Required work
If a line in the entries below contains "menu", copy it.

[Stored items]
########

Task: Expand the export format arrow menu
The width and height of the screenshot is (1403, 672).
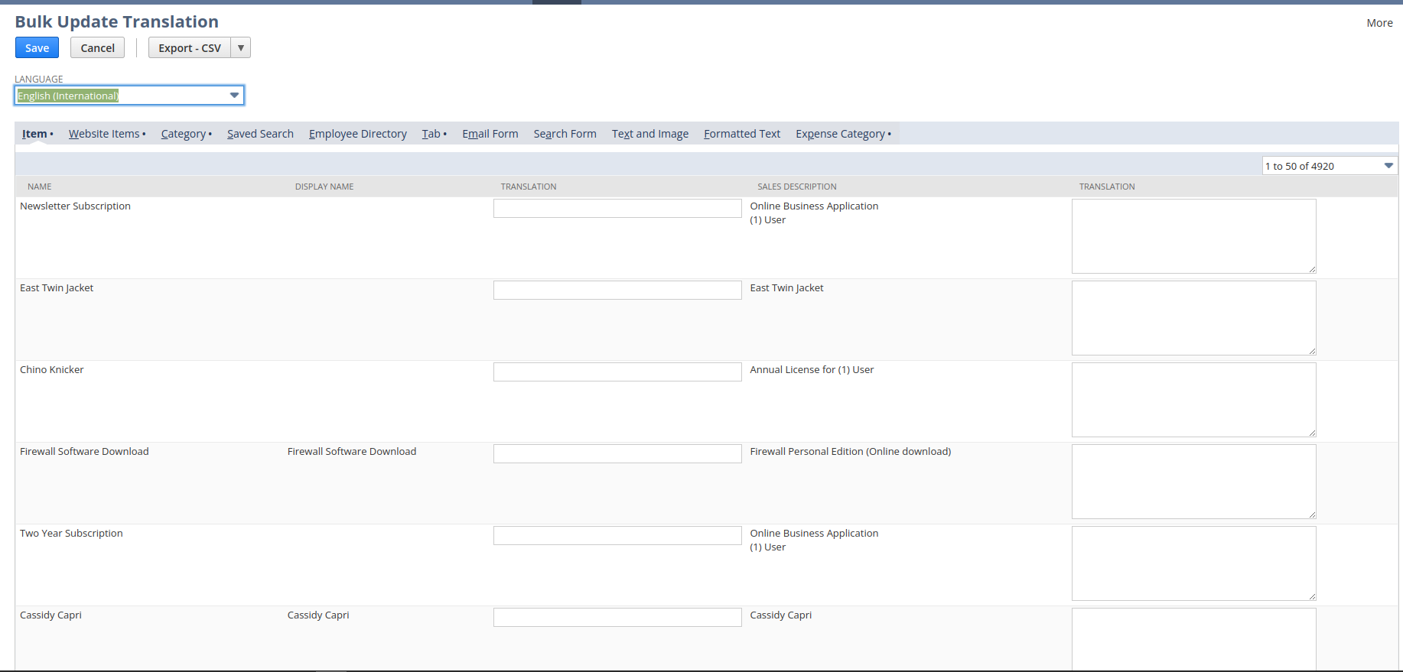Action: tap(240, 48)
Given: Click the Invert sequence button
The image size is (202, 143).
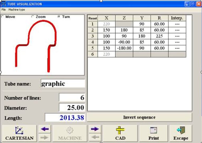Looking at the screenshot, I should point(139,117).
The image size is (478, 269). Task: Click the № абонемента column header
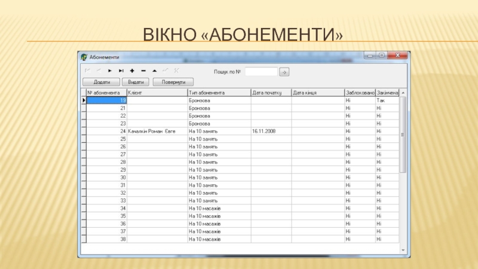coord(106,93)
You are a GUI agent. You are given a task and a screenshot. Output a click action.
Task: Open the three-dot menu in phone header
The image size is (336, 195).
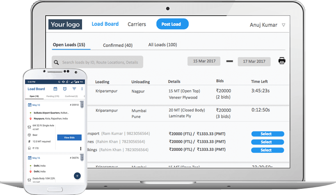pos(82,89)
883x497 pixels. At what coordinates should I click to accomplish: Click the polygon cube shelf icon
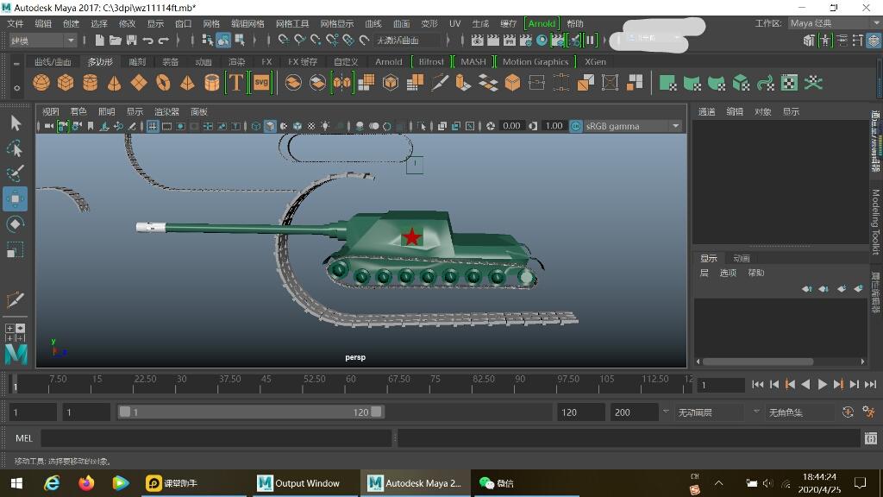[66, 83]
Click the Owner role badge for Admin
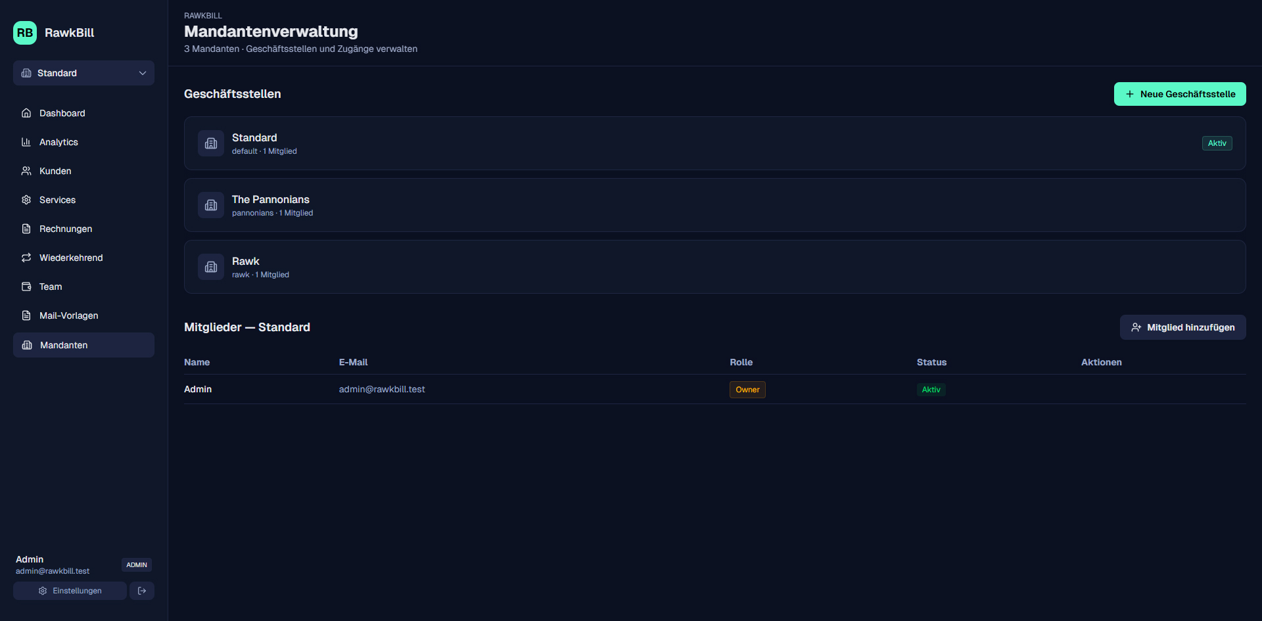Image resolution: width=1262 pixels, height=621 pixels. point(747,390)
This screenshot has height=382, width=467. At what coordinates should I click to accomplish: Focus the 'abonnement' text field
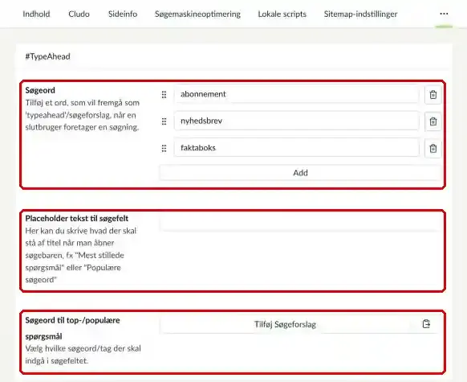pos(297,94)
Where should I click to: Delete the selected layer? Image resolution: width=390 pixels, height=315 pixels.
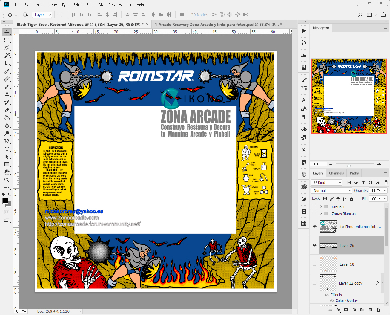coord(378,310)
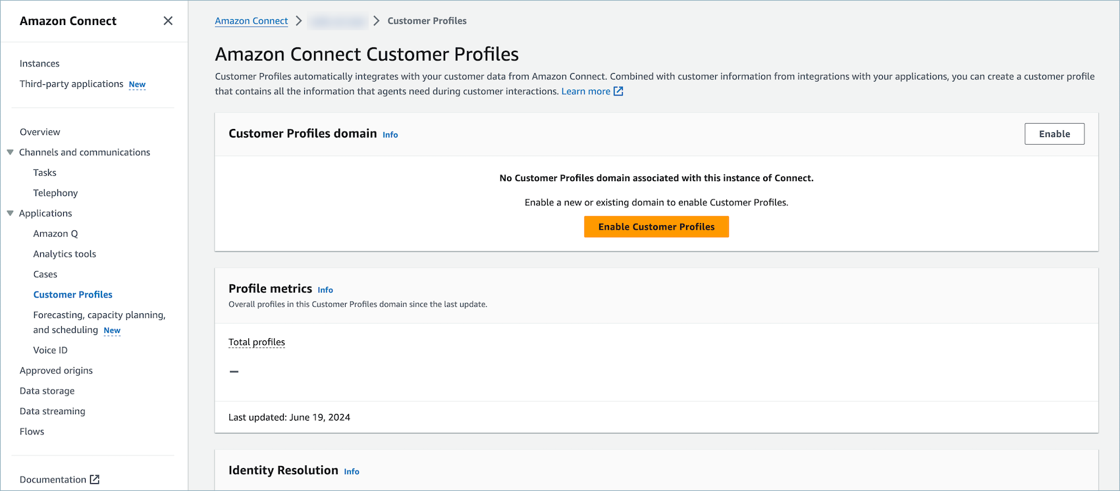Image resolution: width=1120 pixels, height=491 pixels.
Task: Click external link icon next to Documentation
Action: click(x=95, y=479)
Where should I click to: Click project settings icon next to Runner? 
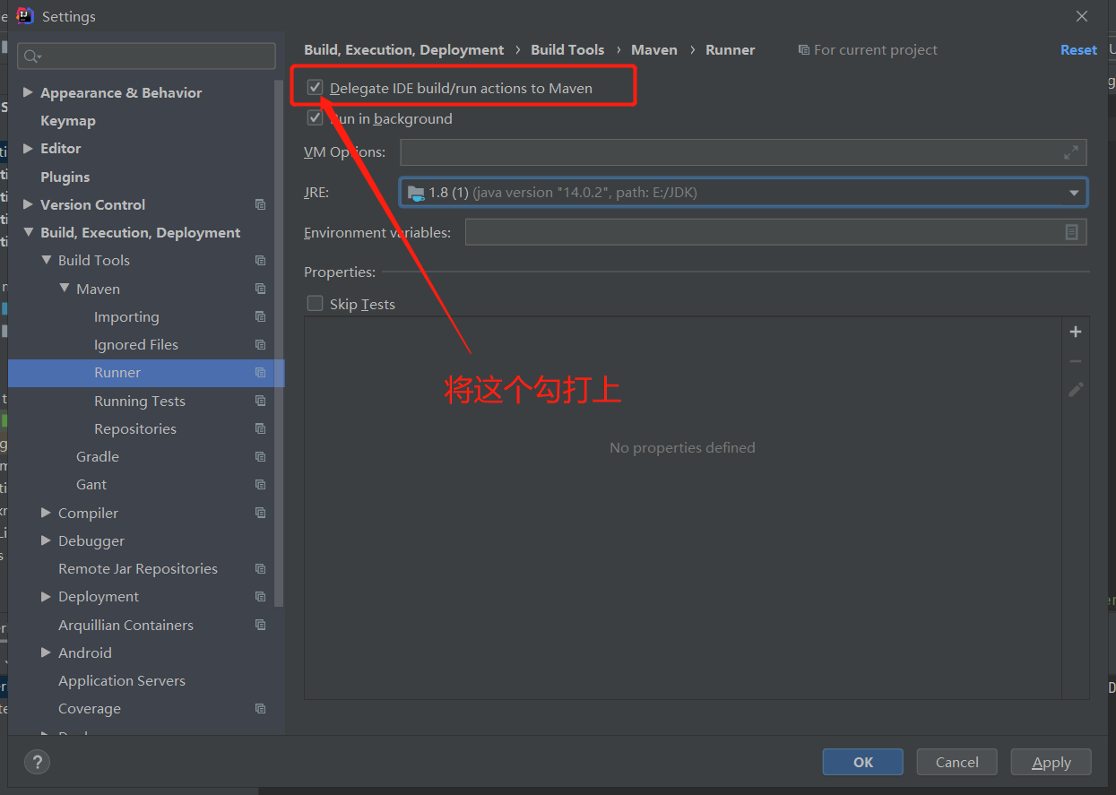pyautogui.click(x=260, y=373)
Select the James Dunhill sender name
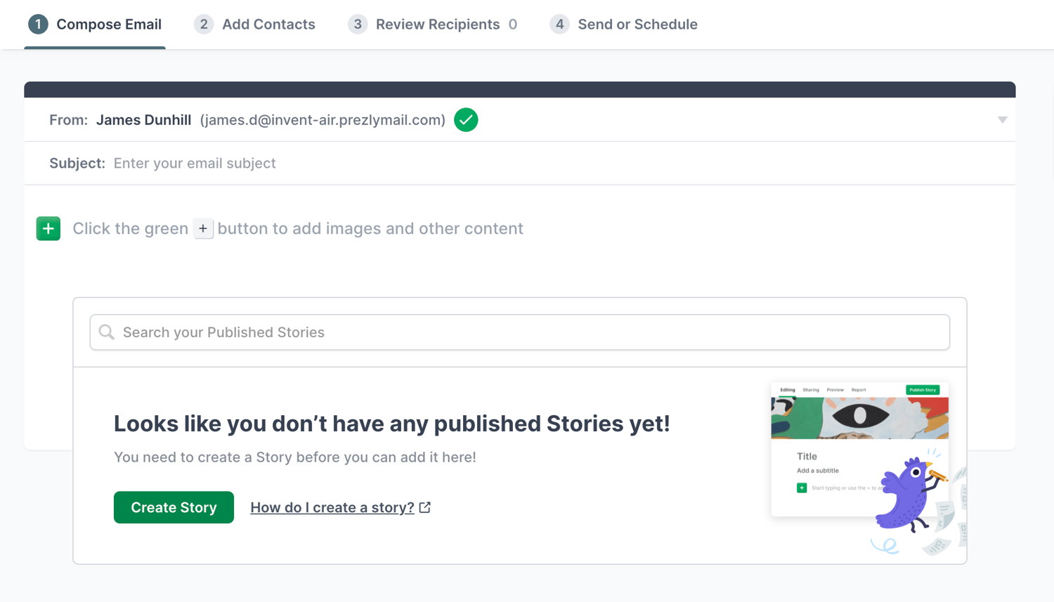 [x=143, y=120]
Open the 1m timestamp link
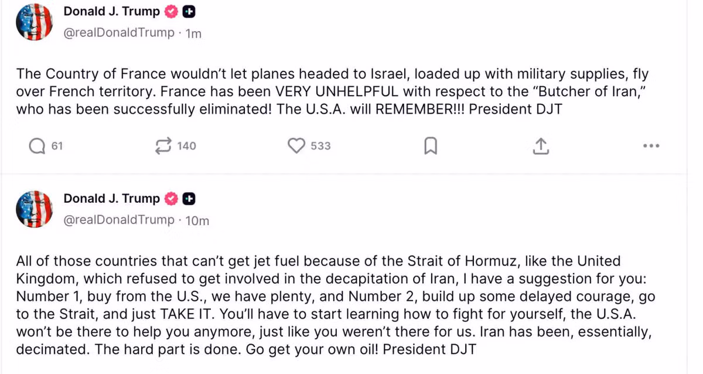This screenshot has width=703, height=374. (x=193, y=33)
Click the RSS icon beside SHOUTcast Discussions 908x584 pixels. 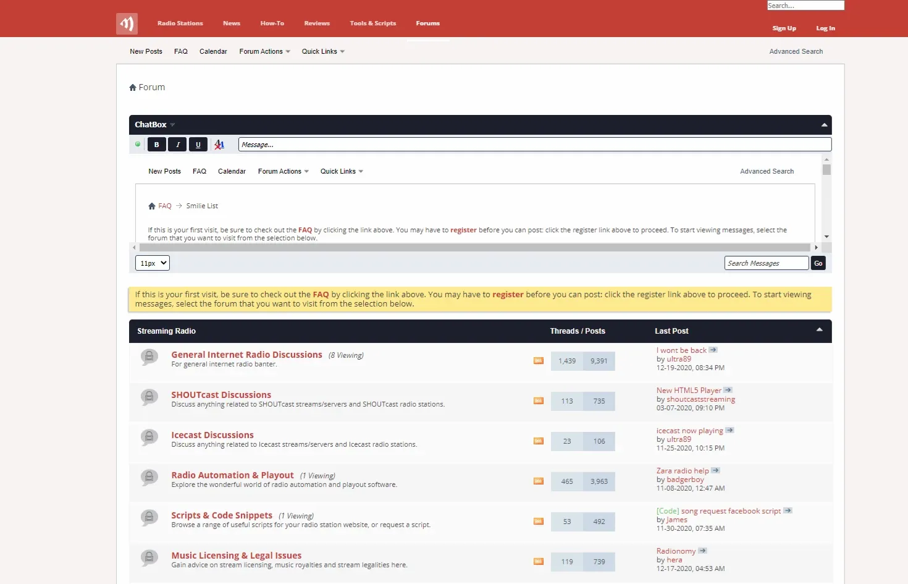pyautogui.click(x=537, y=400)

########

Written response
Task: Expand the export format arrow menu
Task: Open the three-dot menu in phone header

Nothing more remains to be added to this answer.